A distal femoral osteotomy requires an operation. The realignment necessary is determined during a scheduled consultation based on x-rays of all the lower limbs (hip-knee-ankle x-ray or EOS scan).
Before the operation, a pre-anaesthesia consultation is conducted to check the patient is physically apt to undergo the operation and minimise the risk of postoperative complications.
The operation takes place in an operating theatre in compliance with strict standards of cleanliness and safety. The patient is placed supine on an operating table and a tourniquet is placed around the thigh. The operation lasts about 1 hour and can be carried out under general or spinal anaesthesia. The latter is a regional anaesthetic anaesthetising the lower part of the body (as with an epidural). The anaesthetist will decide on the most suitable anaesthetic together with the patient.

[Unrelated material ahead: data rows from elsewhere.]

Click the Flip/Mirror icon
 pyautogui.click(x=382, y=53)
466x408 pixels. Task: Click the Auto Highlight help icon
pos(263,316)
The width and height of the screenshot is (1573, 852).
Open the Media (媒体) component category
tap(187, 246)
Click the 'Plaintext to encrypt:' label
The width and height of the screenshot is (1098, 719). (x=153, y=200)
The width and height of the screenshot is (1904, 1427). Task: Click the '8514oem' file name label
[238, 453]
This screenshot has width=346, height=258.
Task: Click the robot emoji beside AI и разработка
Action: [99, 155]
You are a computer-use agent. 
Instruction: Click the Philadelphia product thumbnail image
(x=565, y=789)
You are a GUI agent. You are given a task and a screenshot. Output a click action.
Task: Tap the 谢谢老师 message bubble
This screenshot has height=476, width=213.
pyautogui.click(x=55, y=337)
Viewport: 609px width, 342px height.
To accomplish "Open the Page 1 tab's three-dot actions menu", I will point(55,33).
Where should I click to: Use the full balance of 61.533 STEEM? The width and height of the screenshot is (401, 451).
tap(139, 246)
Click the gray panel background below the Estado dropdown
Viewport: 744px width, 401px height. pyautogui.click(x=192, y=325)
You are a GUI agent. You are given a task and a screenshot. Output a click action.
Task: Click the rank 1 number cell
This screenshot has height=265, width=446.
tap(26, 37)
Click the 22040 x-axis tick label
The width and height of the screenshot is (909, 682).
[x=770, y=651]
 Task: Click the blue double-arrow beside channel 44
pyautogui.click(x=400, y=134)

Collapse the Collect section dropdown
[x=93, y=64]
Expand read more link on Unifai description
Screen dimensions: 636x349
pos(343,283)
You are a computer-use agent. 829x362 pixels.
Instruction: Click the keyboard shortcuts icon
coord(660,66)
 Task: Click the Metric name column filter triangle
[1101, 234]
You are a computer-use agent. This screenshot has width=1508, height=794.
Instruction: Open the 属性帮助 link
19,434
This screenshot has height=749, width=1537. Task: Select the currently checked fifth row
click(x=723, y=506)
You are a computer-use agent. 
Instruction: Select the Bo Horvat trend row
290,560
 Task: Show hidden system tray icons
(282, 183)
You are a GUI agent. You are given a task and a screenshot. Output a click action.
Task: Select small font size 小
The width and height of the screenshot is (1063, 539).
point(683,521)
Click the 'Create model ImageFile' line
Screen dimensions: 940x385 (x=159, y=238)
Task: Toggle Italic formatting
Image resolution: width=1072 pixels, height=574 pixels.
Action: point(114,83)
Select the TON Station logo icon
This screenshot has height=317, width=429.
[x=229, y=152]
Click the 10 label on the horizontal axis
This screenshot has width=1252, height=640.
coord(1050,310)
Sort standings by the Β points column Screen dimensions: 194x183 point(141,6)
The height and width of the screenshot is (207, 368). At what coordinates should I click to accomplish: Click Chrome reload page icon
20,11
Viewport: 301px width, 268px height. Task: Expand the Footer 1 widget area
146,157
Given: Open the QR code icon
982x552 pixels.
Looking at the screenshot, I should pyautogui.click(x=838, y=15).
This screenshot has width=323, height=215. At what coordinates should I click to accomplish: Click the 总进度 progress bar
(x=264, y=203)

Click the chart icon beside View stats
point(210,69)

To perform a distal femoral osteotomy, an incision about 10 centimetres long on the lower, medial part of the thigh is necessary. Two cut lines are made in the femur and a wedge of bone is removed to realign the axis of the knee. The femur is then fixed with a plate.
A drain is inserted in the incision to prevent the formation of a haematoma.
After the operation, the knee is partially numbed with a nerve block to help improve postoperative pain management.
The effect lasts approximately 18 hours after the operation and can be prolonged with the insertion of a catheter in the thigh if the anaesthetist considers it necessary. Medication and ice on the knee also provide effective postoperative pain management.
After the operation, weight-bearing is not allowed on the leg operated on for 6 weeks and crutches must be used for walking.
Weight-bearing can then be resumed gradually. During this period, the knee can be mobilised during rehabilitation sessions. The knee may be immobilised in a brace while the bone heals.
The stay in hospital is often between 2 and 5 days.
The bone takes 2 to 3 months to heal, sometimes longer.
Several appointments are necessary to monitor the healing of the osteotomy.
The duration of medical leave depends on the patient’s occupation and is often between 2 and 4 months.
Driving can be resumed once weight-bearing is fully recovered. Sport can generally be resumed after 6 months.